Анна вложила градусник под мышку малышке. Та молча согласилась.
– Что принимали?
– Парацетамол.
– Парацетамол после тридцати восьми с половиной не помогает.
Фельдшер, который все это время молчал и стоял у двери, вдруг вставил свое:
– Ушел. Охранник ушел.
Женщина, обернувшись на дверь, сняла маску.
– Наконец-то. Ну, здравствуйте, Анна Родина. Мы приехали за вами. Нет времени вдаваться в подробности, есть возможность вывезти вас из зоны и сегодня же ночью переправить через границу домой.
В комнате повисла тишина. Стало слышно тяжелое дыхание Римки.
– Как это возможно? Почему я должна вам доверять? – осторожно загорались глаза Анна.

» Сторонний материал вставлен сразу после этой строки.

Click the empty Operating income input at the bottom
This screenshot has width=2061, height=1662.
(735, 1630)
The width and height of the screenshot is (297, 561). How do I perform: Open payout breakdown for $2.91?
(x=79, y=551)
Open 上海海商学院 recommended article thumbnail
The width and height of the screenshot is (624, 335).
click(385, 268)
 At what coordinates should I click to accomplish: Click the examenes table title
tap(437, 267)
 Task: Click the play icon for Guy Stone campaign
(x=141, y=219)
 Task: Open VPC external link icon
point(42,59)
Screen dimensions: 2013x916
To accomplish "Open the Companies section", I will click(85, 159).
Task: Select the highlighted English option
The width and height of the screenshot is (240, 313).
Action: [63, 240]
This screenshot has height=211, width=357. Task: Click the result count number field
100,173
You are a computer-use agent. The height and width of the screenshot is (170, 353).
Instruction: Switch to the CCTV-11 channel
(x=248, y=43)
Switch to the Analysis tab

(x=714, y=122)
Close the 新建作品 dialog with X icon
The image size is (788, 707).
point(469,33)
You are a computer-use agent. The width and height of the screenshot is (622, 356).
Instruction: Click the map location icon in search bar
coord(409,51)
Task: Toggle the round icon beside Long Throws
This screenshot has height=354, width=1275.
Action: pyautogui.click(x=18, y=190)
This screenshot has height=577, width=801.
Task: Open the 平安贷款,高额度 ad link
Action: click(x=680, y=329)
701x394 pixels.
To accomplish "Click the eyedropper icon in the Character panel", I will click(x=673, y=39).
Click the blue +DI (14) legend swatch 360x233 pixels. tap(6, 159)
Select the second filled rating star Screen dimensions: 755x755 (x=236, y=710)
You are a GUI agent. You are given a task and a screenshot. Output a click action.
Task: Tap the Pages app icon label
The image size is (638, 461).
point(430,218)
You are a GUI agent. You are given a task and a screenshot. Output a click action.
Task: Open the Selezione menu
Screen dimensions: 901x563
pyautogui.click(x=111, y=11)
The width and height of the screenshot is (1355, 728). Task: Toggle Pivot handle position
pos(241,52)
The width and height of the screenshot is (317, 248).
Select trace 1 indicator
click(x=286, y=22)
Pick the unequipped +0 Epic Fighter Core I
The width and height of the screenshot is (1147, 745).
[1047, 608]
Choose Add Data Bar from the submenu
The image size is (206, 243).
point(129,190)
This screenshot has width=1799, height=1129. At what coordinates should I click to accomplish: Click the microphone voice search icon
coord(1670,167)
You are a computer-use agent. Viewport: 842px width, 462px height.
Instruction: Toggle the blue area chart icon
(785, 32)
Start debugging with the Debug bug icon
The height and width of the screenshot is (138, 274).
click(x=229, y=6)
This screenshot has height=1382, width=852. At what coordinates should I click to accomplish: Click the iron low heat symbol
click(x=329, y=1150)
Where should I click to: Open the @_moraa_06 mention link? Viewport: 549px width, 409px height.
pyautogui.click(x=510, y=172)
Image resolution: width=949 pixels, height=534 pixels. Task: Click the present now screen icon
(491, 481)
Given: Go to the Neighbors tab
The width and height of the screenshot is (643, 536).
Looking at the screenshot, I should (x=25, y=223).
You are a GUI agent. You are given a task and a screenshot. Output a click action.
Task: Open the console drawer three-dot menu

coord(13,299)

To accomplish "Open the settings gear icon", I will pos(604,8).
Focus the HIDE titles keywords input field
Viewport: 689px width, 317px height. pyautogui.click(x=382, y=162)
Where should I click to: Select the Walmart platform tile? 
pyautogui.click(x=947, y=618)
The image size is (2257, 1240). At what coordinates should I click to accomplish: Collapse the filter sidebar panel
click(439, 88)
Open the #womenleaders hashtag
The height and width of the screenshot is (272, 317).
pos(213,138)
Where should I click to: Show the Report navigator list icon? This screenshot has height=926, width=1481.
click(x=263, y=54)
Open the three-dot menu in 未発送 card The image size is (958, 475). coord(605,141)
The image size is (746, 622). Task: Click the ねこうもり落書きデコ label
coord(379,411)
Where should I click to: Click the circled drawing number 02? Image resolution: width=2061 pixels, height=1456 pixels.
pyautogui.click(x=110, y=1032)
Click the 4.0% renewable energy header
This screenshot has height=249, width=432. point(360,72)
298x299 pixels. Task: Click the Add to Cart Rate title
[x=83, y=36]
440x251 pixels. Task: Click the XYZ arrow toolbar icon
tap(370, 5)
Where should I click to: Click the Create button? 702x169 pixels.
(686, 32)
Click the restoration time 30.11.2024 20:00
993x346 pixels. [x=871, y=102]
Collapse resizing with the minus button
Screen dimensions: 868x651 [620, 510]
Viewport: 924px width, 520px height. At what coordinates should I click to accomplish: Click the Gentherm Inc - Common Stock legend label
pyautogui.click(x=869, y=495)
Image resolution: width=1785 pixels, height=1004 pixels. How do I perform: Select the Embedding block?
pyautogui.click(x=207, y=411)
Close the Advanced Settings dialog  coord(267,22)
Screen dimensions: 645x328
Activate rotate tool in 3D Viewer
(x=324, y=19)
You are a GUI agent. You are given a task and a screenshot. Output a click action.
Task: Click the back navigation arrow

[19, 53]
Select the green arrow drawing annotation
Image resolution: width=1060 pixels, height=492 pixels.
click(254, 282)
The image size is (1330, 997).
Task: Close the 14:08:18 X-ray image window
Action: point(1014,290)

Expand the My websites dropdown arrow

Какая-то далекая радость начала наполнять ее сердце Римом.
Тут же перед глазами встал Рим, затем его заслонил Борис, которого очень захотелось увидеть, больше чем Рим, быть может, даже простить. Хотя, в чем он был виноват? В том, что вытащил меня из этого порочного круга? Как ни странно, вся та боль, ненависть – она куда-то исчезла. Вина с годами стерлась и превратилась в прощение. Анна только сейчас осознала это. Будто сегодня был день прощения. Прощеное воскресенье: и прощение и воскресение, все смешалось в одной этой ночи.
«Ура! Я смогу лечь в постель на свежие простыни, потом проснуться от этого плена, будто от кошмара, поняв, что это был только сон. Перевернуть подушку на прохладную сторону и спокойно спать дальше».
Я посмотрела на фельдшера, тот попытался улыбнуться в ответ на мою улыбку. Лицо его явно преувеличивало количество наличного счастья.
– Потому что у нас больше не будет такой возможности, и у вас тоже, – поставил ультиматум мужчина. – Вы же знаете, кто вас сдал, и понимаете, почему вы здесь? – дохнул фельдшер чем-то затхлым.
– Не знаю, не хочу понимать, – замкнулась, словно на допросе, Анна.
– Посмотрите на градусник, – напомнила мне женщина. – Сколько?
– Сорок.
– Не падает. Придется колоть. Жалко такую красавицу. Укол болезненный.